Но где тут встанешь. Тут и сесть не получится.
— Коммунисты, — я повторяю.
— Мы — не коммунисты.
— Палачи.
— Мы не палачи, мы — литераторы.
— Оставьте в покое, — прошу.
— Обращайся по старшинству! — орут. — И во всем признавайся.
— Граф, — обращаюсь я.
— Вот ты как.
— Не мучьте, — я говорю.
— Так было или не было? — говорят. — Летел самолет и бежал отец, или нет? Ребенок чертил круги или не чертил, ногу давал понюхать? Женщина из парикмахерской говорила, что ты предавать по-человечески не умеешь? Был Сэр Вашингтон, он вам писал коровами? Молочницу помнишь? Она плакала — или мочилась? А Сивиллу сдернули с велосипеда, с дерева, со ствола, и тогда разбилась вся банка? Мать Жямайтиса расстреляла весь мир, попала в сердце — или у мира нет сердца? Что чувствует человек, когда предает? Ты тридцать два раза долбил в самую пустоту только затем, чтобы потом услышать, как он закричит “синее!”? Что ты тогда подумал? Ты сидел на повозке, ты или нет приколотил к ней покрышку, хорошая лошадь у Сэра? Не лает? Был или не был, тебе говорят, инжир? Это такое дерево. Было оно или нет?
— Было.
— Ну, наконец-то, — отдувается граф и уходит с моей могилы.
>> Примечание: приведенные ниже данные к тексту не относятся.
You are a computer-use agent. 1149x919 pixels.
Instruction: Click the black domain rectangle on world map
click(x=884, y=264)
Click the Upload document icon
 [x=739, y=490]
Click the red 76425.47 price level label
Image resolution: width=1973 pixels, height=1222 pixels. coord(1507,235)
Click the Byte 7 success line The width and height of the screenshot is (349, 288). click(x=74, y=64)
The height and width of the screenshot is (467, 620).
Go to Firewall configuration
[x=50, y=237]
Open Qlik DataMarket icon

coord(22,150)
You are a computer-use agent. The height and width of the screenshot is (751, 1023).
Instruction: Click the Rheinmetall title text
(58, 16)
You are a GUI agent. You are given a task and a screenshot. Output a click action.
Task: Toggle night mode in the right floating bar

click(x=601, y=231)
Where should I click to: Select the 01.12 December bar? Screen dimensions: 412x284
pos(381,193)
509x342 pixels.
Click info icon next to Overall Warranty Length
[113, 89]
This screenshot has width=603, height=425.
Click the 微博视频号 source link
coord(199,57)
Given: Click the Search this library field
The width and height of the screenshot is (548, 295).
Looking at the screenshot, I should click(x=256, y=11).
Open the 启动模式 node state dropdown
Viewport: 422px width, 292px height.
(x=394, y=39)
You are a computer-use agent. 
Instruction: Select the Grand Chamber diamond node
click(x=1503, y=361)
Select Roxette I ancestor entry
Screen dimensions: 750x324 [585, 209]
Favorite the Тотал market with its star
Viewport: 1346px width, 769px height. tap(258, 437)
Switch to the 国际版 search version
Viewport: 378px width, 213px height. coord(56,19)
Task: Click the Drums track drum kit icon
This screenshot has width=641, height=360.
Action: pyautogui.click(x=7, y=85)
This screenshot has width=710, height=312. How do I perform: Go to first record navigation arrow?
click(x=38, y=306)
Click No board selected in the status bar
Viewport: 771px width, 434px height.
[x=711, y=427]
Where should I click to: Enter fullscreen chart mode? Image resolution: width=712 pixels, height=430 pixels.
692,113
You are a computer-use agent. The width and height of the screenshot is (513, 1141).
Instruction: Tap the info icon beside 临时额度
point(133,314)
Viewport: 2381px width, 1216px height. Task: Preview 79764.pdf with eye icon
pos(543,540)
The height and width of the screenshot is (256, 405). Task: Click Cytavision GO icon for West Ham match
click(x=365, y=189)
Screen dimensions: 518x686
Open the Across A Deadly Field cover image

Я еще колочу лакированным башмаком в трухлявую крышку гроба, но никого наверху уже нет. Только свежие отпечатки графских зимних ботинок.
Я снова, похоже, кого-то предал. Так оставляют в покое только когда кого-нибудь предаешь.
А что бывает, если ты предал тех, кого никогда еще не было?
Что тогда с ними сделают?
Окончание. Начало см. “ДН”, № 9, 2006.
1 Кисточка (жаргонное слово, от немецкого Pinsel).
2 Девичья фамилия Саломеи Нерис (1904—45), известнейшей литовской поэтессы.